▶ _Your assignment_:
Which lines below hold the word "node"? Copy all of them.

▶ _Supplied data_:
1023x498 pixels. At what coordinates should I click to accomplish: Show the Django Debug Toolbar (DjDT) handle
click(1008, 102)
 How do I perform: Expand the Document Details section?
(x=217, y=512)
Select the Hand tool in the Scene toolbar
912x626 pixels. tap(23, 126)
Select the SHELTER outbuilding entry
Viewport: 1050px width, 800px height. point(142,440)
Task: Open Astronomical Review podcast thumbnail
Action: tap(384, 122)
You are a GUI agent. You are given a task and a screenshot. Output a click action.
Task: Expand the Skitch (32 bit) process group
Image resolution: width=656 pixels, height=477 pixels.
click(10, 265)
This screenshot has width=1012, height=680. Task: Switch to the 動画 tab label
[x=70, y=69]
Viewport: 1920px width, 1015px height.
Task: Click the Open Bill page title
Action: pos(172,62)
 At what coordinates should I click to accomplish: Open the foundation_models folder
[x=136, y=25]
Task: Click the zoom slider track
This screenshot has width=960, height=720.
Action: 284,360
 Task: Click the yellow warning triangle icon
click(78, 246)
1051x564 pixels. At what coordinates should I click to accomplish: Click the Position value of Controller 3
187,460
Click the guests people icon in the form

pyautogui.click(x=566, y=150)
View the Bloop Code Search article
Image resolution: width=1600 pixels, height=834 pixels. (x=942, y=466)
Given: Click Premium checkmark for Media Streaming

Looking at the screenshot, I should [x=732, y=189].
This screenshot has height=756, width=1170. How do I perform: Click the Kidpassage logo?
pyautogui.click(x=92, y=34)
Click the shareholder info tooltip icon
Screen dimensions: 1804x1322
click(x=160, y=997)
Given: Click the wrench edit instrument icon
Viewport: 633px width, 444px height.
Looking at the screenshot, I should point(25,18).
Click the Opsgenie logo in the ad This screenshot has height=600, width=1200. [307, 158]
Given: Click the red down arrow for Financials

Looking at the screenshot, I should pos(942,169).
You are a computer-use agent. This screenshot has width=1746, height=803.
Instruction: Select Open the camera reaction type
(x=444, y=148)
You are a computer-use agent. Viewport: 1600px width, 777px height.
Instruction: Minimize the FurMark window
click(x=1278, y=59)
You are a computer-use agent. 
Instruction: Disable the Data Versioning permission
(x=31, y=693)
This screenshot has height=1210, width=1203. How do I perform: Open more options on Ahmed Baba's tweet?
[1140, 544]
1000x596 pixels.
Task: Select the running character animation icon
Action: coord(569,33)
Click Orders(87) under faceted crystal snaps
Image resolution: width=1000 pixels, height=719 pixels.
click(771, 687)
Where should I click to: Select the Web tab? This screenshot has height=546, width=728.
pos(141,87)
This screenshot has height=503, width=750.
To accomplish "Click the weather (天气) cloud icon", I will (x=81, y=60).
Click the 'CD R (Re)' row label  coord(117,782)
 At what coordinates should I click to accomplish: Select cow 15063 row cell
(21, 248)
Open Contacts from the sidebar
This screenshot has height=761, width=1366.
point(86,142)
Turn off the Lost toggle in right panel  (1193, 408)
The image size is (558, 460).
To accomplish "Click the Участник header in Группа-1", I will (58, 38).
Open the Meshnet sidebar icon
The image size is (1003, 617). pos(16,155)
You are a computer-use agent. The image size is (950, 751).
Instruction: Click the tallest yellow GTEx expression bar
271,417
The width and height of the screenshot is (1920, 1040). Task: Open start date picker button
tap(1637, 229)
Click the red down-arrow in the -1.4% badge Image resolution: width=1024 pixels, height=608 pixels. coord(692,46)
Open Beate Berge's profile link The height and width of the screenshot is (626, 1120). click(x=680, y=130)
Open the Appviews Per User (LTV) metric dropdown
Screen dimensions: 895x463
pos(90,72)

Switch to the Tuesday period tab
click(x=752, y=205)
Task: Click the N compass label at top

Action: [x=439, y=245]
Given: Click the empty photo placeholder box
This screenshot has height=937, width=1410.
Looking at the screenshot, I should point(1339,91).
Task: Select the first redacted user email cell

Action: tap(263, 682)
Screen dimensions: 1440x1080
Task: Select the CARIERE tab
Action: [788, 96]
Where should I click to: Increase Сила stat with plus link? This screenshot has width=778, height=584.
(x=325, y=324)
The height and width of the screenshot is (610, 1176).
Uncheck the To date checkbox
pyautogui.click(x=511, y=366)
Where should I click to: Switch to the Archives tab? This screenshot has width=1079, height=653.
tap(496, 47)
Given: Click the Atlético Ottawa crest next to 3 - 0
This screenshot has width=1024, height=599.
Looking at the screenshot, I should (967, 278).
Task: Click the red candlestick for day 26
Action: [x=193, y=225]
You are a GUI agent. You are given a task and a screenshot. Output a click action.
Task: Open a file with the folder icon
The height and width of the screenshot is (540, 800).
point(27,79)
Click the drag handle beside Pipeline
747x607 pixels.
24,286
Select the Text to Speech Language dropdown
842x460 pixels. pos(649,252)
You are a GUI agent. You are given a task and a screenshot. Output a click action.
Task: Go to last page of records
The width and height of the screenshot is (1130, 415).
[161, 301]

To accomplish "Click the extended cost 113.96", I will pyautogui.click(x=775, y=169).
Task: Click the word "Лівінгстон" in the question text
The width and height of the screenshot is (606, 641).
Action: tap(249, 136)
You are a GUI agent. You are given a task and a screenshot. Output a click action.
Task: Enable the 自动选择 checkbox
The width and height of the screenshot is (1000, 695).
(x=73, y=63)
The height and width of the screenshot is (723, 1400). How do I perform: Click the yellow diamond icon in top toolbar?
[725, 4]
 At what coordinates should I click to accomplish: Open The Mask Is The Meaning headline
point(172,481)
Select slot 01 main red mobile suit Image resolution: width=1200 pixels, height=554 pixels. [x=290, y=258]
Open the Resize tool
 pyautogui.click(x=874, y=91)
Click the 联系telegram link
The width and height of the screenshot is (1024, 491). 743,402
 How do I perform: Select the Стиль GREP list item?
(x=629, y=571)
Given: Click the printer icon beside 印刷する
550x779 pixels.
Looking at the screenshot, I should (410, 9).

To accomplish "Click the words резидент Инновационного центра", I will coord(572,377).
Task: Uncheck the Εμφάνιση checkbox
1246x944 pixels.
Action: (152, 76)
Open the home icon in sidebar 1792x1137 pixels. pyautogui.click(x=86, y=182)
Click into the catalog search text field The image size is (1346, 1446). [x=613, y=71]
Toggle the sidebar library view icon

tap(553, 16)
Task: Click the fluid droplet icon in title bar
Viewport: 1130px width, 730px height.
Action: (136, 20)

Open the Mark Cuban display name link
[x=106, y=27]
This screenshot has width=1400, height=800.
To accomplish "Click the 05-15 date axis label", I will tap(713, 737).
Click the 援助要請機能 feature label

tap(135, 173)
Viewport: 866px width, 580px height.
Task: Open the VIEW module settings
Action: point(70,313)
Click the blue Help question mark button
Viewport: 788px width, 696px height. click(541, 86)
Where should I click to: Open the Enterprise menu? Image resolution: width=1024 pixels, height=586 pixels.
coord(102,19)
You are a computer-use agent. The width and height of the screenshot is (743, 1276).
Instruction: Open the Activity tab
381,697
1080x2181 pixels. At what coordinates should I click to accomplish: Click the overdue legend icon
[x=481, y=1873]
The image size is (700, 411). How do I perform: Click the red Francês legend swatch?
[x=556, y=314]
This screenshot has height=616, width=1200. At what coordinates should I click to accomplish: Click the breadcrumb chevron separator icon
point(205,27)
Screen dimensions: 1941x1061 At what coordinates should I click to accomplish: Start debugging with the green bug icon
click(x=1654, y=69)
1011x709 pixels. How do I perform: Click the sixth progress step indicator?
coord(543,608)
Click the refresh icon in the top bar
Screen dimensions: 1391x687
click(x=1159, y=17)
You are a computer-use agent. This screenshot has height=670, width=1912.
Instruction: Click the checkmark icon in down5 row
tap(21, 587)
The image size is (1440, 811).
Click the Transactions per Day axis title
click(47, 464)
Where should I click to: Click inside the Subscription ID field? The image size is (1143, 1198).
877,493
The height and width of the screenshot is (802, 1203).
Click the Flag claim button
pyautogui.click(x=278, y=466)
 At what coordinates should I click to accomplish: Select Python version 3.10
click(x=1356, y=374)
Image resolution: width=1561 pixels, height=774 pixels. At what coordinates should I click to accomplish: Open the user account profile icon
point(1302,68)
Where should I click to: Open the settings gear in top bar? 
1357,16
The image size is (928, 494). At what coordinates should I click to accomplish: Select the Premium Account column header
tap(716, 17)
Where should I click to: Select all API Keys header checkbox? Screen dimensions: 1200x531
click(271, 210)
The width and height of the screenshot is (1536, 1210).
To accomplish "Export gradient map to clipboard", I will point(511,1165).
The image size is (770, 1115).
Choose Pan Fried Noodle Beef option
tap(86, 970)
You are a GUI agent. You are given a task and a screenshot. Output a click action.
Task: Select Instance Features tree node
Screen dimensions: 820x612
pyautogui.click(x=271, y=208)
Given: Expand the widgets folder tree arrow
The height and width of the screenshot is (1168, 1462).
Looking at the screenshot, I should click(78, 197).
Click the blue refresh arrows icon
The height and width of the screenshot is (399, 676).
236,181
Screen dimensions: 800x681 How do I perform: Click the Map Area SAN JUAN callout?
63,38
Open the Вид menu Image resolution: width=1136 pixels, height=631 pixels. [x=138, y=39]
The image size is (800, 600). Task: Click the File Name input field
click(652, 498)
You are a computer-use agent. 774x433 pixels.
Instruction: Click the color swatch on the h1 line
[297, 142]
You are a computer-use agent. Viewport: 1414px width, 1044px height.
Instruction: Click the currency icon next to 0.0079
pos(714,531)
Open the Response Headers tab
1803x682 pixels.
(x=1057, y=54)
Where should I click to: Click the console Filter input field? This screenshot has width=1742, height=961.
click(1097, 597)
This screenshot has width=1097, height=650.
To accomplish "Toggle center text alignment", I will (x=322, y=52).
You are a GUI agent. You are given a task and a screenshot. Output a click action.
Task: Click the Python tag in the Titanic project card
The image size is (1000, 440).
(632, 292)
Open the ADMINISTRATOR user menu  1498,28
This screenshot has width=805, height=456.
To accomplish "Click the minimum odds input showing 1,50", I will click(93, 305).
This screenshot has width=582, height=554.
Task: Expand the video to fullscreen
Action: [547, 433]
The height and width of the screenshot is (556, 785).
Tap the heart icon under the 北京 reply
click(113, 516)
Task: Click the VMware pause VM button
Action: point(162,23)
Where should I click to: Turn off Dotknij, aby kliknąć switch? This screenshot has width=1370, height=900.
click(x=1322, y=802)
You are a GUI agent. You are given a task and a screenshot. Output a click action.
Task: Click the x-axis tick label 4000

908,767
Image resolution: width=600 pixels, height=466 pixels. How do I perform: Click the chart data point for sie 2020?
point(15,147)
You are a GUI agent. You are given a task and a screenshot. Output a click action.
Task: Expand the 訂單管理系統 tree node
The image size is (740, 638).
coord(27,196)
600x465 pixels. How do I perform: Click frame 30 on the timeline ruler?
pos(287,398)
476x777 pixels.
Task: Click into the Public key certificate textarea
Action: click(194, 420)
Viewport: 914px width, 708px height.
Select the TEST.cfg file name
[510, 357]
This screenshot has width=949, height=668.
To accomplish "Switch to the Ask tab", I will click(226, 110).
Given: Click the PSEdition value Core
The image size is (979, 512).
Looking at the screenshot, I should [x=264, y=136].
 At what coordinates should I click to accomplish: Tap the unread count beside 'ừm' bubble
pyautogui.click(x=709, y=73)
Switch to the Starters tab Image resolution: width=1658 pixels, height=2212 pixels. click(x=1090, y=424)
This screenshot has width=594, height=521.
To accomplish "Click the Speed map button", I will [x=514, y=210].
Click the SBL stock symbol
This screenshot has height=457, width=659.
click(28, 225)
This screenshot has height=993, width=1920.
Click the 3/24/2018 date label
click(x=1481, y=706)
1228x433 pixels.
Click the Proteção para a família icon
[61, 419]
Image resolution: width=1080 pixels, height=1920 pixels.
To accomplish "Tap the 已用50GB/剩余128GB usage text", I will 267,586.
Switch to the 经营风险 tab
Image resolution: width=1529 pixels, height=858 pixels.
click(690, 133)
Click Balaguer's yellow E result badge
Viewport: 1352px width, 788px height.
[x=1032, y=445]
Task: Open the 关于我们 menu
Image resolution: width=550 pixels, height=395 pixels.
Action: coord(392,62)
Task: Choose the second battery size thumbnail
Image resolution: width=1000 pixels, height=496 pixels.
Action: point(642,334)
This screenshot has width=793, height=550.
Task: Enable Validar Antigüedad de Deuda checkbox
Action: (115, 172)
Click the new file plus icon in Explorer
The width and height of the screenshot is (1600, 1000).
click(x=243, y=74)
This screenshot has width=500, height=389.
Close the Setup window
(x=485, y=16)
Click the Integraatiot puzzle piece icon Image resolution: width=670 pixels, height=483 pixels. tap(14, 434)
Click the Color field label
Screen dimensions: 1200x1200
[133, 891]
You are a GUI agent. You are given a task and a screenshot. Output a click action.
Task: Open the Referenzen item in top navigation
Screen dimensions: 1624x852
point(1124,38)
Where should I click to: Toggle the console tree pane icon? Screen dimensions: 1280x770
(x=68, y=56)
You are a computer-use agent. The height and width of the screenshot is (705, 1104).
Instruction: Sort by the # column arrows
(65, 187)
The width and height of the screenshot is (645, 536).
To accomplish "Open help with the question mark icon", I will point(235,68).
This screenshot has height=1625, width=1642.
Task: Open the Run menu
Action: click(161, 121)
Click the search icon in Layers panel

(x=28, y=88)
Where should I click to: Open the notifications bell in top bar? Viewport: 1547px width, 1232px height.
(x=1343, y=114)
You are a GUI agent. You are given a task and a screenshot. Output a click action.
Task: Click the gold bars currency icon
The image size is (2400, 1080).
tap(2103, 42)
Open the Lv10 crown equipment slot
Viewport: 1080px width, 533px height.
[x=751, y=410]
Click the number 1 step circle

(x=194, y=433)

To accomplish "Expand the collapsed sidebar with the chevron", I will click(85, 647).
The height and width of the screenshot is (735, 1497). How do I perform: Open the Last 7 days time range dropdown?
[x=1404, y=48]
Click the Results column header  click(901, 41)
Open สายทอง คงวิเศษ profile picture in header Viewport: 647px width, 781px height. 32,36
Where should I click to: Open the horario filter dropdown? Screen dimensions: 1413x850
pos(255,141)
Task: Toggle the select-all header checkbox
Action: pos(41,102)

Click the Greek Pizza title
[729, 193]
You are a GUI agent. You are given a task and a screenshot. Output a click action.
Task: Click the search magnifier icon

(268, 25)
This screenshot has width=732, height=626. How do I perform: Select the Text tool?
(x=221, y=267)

▶ _Task solution_:
Task: Select Instance Features tree node
Task: Expand the 訂單管理系統 tree node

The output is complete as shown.